The trial is expected to take place in the second half of this year, which coincides with the winter season in Australia.
“SARS, MERS, swine flu, and the current coronavirus…These kinds of virus infections which are closely related to flu are not going to go away,” the company’s CEO, R. V. Venkatesh told NutraIngredients-Asia.
“The current situation shows that there is a very huge need to conduct research in this the area of immune boosting ingredients, not only with PEA, but also the other ingredients,” he said, giving the examples of elderberry, vitaminc C, and beta-glucan.
He added that Australia was the prime option because by the time the trial started, it would already have been winter in the region and that would also be the period when the number of infected cases would peaked.
The company is firming up the study design and will embark on the trial once it has obtained approval from the ethics committee.
The trial will study the impact of PEA on the symptomatic relief of flu symptoms and its ability to boost the immune system.
PEA is an endogenous endocannabinoid receptor agonist. Existing literature has shown that the PEA, which exerts anti-inflammatory and painkiller abilities, does so by preventing mast cells degranulation.
“One of the key mechanisms of PEA is to prevent mast cells degranulation. The mast cells contain all the inflammatory cytokines as well as other pro-inflammatory compounds.
“It is also a key factor when it comes to areas such as allergy and cold relief, because people who are having cough, flu, body pains, have inflammation as well,” Venkatesh said.
Citing the findings of a 2013 study, he said it showed the potential mechanisms on how PEA works, which would be key in the company’s upcoming trial design.
The study, conducted by Hesselink et al, reviewed the role of PEA as a therapeutic agent for influenza and the common cold from six clinical trials involving nearly 4,000 patients.
It concluded that PEA should be reconsidered by clinicians “as a new treatment modality for the flu and respiratory infections due to its documented efficacy,” especially in light of resistance against conventional flu medications – the oseltamivir and zanamivir.
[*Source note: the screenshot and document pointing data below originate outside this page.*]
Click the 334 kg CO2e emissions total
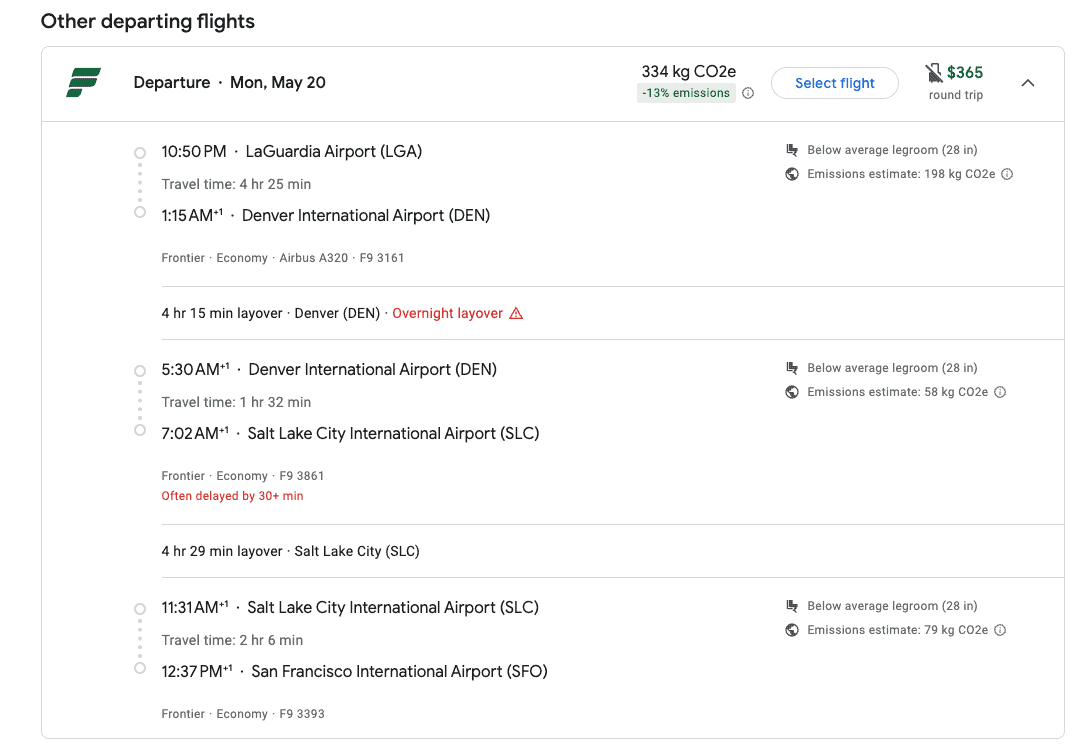The image size is (1086, 745). (x=688, y=72)
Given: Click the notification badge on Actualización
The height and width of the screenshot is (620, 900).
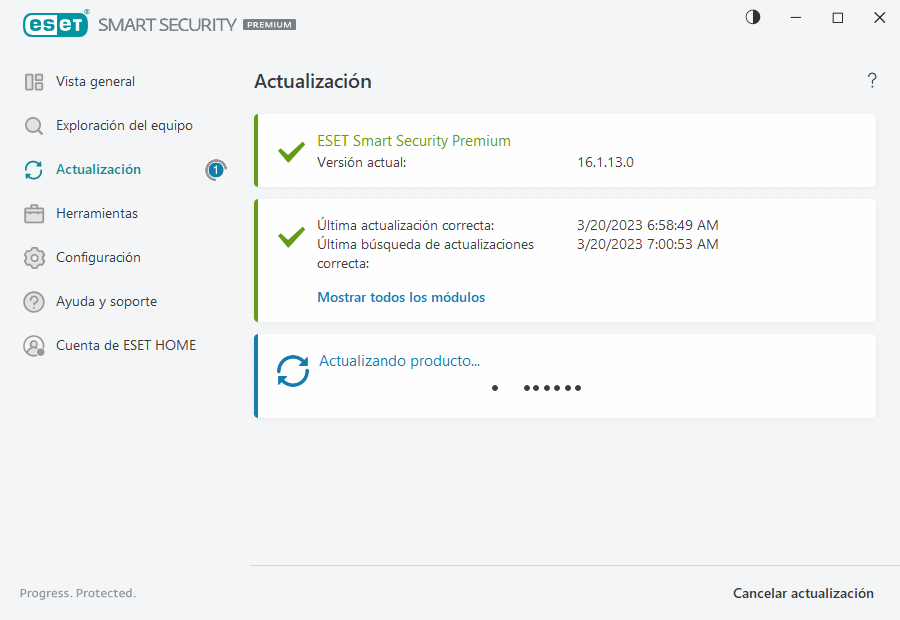Looking at the screenshot, I should 215,170.
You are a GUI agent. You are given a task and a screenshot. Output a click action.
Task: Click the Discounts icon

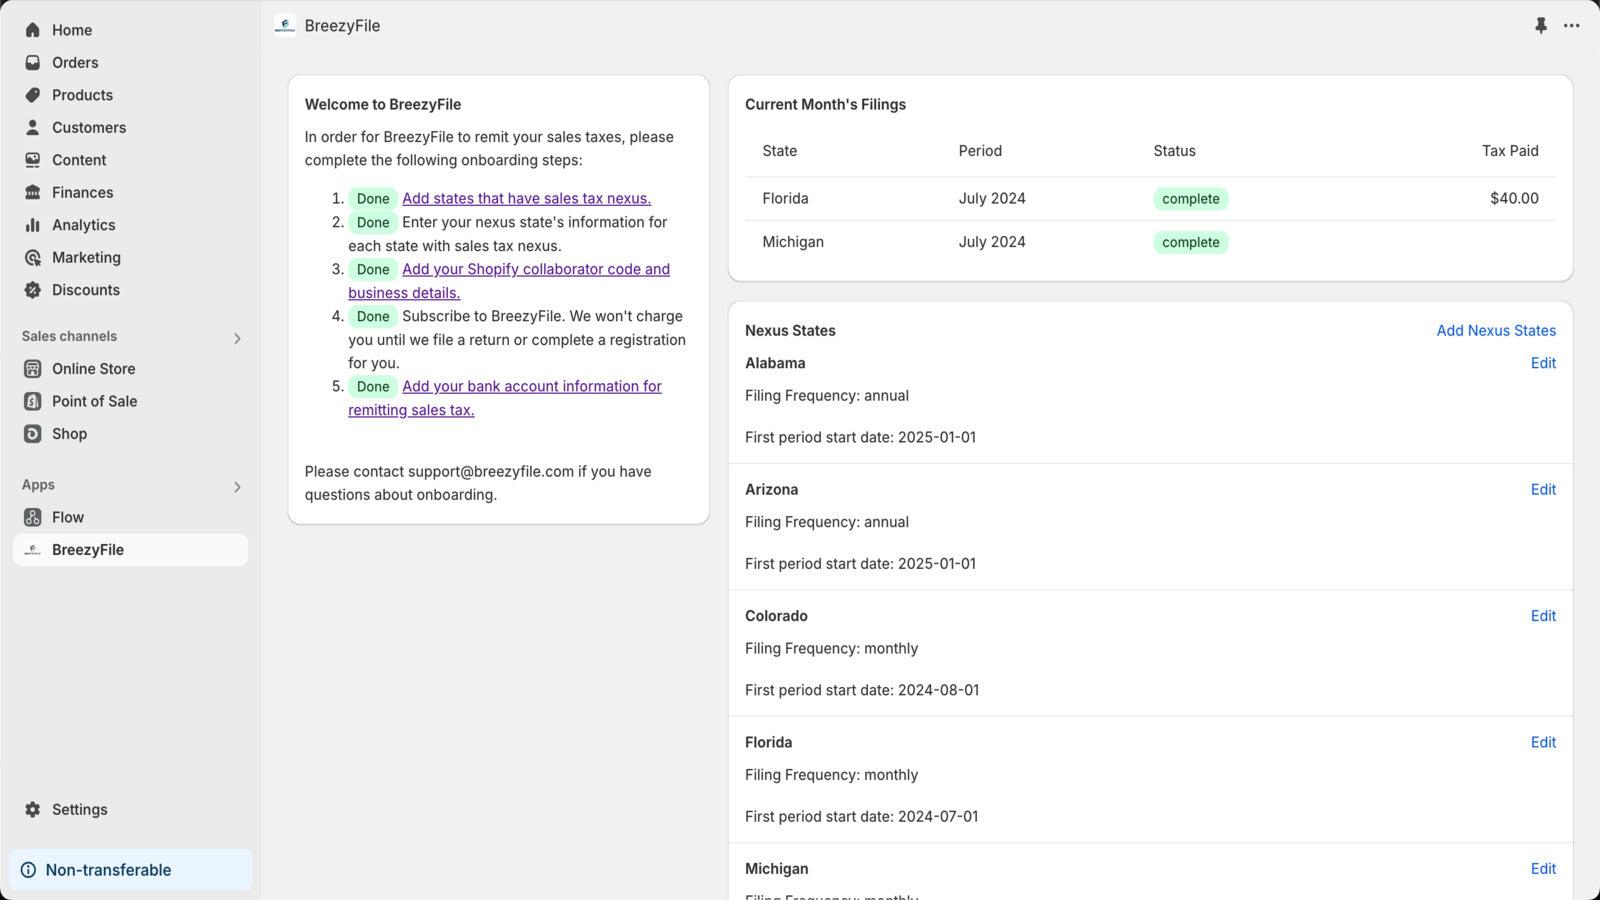[31, 290]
Amid the epidemic, there has been companies which claimed that their products could guard against the coronavirus.
Venkatesh said it was important to practice responsibility when it came to making product claims.
He emphasised that the company’s intention was to develop a nutraceutical product for symptomatic relief of flu and boosting the immunity – not to be confused with a pharma product for treating the coronavirus.
“Right now, there are a lot of people making a lot of claims about miracle cures for flu and the coronavirus, and the regulatory authorities also do not like it, because there is no evidence that anything is working against the coronavirus.
“That is why we want to be careful and not to be mistaken.”